**Supplied material:**
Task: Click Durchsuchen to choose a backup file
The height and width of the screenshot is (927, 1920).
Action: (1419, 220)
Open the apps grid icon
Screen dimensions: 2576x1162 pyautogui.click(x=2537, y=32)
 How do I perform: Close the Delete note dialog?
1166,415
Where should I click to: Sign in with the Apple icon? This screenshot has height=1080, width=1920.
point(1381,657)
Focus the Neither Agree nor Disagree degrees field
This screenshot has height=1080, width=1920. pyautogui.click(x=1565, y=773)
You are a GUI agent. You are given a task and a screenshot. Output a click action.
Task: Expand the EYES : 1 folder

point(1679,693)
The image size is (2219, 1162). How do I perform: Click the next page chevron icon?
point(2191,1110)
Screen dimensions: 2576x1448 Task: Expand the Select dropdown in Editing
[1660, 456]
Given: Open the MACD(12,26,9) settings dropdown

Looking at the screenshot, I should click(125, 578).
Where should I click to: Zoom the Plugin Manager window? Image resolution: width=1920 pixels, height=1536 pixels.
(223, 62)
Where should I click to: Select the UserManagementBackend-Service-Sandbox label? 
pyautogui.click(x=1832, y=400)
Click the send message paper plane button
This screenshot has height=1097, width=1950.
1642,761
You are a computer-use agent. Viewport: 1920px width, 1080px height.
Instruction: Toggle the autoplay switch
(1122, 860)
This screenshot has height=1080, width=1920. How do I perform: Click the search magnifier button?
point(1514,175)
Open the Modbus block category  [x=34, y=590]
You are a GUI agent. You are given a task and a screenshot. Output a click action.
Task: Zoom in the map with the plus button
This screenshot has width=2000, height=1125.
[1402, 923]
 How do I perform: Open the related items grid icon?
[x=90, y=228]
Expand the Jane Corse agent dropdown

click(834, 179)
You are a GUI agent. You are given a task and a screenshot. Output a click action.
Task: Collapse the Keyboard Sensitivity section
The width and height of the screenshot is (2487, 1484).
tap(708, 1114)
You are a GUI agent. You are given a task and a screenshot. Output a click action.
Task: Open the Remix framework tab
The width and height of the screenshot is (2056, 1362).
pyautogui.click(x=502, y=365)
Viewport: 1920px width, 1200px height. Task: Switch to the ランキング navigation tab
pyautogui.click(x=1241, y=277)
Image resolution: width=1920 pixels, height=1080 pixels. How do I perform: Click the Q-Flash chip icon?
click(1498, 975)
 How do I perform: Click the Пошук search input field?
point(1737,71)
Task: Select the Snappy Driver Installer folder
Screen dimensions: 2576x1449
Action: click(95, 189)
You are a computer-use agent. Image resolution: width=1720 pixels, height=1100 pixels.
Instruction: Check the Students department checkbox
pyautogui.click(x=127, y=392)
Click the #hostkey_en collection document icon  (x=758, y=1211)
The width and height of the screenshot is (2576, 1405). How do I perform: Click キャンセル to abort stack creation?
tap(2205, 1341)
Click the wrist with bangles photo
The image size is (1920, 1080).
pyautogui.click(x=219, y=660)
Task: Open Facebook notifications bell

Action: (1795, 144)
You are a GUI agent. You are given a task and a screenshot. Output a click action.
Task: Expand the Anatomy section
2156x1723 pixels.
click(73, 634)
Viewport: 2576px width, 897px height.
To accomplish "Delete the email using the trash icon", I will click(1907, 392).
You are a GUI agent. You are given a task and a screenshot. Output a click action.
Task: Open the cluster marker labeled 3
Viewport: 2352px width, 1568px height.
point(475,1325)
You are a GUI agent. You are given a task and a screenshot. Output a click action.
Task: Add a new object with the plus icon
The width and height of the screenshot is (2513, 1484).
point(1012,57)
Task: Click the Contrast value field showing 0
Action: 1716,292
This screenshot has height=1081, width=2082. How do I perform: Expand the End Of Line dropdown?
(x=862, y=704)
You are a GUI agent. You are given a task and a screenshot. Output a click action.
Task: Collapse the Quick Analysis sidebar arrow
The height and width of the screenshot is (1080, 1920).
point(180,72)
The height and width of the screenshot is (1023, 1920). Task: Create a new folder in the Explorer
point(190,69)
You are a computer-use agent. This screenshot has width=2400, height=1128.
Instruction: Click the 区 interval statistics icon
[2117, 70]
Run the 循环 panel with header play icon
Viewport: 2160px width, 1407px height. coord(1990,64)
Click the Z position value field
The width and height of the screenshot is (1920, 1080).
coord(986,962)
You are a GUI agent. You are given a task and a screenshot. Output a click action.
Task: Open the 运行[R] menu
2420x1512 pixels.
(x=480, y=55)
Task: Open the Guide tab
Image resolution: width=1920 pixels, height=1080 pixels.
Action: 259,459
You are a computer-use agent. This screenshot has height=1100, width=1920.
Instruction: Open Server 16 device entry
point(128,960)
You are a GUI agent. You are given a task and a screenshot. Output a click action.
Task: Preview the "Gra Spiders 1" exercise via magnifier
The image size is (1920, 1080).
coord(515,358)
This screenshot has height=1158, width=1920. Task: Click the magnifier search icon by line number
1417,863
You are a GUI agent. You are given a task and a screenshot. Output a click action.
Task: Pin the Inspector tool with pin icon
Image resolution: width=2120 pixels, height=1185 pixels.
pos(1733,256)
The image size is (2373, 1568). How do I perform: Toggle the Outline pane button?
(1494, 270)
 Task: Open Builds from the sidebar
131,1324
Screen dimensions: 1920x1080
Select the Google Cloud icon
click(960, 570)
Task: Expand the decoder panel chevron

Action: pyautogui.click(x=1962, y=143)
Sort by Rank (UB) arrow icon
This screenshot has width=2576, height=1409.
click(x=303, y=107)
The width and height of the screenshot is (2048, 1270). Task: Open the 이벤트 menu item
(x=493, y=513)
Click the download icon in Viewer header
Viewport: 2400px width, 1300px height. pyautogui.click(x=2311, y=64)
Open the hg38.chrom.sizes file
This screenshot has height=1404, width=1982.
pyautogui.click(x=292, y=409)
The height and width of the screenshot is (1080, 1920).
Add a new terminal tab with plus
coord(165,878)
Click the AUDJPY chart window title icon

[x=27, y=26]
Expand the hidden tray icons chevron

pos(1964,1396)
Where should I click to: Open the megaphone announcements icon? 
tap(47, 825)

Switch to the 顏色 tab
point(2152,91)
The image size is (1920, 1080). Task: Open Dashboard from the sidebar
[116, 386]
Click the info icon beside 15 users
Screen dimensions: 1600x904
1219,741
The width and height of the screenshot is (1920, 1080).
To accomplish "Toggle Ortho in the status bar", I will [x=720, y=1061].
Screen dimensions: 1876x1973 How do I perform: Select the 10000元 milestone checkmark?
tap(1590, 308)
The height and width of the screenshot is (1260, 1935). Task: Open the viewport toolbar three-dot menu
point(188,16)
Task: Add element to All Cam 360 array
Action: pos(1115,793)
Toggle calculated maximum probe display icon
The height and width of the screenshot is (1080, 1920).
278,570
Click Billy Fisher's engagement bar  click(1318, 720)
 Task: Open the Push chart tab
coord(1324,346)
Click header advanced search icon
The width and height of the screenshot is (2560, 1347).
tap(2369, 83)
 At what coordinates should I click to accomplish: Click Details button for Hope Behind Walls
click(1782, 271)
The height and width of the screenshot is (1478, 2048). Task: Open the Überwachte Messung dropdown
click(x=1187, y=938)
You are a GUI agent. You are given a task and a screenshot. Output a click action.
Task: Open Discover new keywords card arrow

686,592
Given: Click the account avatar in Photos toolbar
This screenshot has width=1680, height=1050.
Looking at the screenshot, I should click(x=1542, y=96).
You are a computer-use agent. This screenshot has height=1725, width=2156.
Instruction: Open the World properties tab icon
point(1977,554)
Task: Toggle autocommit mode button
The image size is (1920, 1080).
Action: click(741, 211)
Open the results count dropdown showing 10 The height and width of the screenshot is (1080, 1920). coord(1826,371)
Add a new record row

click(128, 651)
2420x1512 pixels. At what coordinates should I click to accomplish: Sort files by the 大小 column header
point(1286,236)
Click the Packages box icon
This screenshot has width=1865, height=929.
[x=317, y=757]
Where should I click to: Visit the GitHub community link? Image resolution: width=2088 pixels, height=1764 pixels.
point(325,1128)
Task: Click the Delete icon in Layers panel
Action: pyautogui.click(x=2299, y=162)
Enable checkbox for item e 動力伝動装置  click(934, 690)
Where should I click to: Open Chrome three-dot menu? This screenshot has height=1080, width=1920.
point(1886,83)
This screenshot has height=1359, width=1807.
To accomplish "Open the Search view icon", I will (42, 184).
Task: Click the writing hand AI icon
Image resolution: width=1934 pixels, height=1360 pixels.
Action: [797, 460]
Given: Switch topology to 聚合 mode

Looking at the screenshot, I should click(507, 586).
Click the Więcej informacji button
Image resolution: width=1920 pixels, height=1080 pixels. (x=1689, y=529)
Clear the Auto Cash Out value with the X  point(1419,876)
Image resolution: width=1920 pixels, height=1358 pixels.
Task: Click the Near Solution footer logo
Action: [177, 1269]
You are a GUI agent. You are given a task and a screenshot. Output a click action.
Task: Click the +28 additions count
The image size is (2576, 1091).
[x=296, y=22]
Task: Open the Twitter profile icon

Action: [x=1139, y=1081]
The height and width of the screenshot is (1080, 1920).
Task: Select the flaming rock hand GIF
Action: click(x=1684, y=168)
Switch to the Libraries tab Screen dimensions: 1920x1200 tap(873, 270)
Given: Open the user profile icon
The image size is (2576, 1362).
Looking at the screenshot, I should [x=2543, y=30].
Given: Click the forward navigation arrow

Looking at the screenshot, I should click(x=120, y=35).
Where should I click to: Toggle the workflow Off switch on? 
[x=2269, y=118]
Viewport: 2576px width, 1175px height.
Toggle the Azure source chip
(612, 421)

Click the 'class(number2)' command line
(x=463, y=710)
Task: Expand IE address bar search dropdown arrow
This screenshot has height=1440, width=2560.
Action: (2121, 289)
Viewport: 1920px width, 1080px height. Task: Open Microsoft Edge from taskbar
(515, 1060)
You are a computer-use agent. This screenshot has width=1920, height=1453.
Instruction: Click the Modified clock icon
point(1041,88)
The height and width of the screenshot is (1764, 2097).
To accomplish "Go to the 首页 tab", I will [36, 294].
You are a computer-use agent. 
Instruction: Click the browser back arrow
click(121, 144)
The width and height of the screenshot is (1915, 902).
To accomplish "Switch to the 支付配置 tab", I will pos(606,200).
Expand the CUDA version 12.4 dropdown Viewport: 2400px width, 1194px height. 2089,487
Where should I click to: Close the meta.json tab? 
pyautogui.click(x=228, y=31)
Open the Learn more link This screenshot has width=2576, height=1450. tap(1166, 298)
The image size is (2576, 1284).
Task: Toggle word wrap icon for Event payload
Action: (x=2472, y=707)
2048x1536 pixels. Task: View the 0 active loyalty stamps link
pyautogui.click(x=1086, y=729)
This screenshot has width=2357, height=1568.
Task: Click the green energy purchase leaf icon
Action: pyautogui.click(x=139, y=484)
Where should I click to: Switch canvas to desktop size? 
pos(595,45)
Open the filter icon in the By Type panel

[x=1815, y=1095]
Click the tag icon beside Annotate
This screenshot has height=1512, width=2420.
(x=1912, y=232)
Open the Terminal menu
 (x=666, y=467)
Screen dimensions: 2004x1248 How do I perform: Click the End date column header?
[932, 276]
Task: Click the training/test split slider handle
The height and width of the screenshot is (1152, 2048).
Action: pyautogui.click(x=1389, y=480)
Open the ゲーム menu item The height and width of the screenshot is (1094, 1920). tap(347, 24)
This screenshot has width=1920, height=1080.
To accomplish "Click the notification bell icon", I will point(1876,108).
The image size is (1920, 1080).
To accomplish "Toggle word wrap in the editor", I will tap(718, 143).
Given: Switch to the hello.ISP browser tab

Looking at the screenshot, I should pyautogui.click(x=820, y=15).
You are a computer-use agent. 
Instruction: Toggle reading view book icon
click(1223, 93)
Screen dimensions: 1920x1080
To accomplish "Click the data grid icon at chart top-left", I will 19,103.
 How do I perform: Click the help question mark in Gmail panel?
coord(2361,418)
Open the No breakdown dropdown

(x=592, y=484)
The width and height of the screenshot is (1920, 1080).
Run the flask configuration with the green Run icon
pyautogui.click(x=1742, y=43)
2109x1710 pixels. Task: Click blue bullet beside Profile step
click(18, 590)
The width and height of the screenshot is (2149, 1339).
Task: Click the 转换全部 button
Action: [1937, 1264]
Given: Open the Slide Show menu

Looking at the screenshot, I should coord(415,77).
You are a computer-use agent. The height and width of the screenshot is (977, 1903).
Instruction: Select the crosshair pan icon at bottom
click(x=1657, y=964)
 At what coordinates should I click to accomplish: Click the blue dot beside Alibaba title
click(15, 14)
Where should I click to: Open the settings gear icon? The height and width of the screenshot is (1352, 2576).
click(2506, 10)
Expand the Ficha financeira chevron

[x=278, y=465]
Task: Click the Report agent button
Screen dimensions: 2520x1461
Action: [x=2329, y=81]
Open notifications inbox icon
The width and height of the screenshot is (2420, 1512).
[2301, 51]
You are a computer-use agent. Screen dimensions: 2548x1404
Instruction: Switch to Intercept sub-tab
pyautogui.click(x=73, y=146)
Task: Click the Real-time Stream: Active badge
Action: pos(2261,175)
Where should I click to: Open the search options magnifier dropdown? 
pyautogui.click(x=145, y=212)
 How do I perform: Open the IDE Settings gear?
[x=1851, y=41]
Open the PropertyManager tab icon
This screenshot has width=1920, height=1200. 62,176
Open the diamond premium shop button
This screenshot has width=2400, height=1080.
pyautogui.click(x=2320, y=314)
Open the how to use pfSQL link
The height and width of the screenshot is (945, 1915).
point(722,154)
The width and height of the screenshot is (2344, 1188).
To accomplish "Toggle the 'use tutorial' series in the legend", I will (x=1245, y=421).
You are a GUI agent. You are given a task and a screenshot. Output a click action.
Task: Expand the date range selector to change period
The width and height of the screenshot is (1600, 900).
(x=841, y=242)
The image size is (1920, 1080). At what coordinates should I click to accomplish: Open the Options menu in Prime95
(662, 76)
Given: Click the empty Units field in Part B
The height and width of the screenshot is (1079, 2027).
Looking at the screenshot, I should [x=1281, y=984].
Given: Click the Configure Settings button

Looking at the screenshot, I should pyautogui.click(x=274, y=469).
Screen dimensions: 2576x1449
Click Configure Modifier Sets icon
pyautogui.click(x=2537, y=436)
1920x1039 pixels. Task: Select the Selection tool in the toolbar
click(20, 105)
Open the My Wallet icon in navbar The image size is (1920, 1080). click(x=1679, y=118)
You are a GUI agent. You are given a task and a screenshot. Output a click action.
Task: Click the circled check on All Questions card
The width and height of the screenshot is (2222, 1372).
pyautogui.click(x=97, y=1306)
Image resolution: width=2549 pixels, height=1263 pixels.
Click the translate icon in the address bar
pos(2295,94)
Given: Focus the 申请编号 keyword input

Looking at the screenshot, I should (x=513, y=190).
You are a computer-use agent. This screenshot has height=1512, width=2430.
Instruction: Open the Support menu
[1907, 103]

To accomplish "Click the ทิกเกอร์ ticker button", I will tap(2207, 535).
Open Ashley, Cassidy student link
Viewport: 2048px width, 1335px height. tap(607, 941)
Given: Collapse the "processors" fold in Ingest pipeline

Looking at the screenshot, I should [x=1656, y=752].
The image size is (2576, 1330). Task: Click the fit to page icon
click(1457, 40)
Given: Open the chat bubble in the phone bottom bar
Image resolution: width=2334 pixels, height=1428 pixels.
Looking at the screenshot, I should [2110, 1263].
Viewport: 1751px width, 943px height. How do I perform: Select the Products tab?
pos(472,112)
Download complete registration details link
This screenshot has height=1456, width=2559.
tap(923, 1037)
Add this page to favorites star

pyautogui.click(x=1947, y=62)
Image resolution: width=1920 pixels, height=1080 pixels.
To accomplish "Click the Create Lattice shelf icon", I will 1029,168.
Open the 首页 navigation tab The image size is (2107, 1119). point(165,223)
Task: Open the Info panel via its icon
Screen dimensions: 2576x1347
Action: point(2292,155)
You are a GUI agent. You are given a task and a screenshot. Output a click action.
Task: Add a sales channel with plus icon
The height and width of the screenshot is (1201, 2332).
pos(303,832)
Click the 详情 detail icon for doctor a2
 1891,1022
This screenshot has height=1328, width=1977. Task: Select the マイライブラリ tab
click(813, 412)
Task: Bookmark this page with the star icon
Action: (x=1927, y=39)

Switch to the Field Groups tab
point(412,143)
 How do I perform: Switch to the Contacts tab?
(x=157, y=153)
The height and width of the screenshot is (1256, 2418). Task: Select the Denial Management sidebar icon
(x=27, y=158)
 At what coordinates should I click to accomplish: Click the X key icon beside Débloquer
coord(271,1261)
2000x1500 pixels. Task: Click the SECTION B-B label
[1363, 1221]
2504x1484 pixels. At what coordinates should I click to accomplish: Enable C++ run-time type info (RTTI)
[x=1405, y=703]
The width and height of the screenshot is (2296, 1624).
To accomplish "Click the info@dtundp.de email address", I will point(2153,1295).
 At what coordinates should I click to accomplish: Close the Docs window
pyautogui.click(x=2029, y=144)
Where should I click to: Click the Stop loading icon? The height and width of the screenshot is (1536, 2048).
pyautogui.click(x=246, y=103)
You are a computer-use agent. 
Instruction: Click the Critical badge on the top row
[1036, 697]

**Aim of the task:** How many lines of the preceding listing hold the string "email"? Answer with the number only.

**Task result:** 2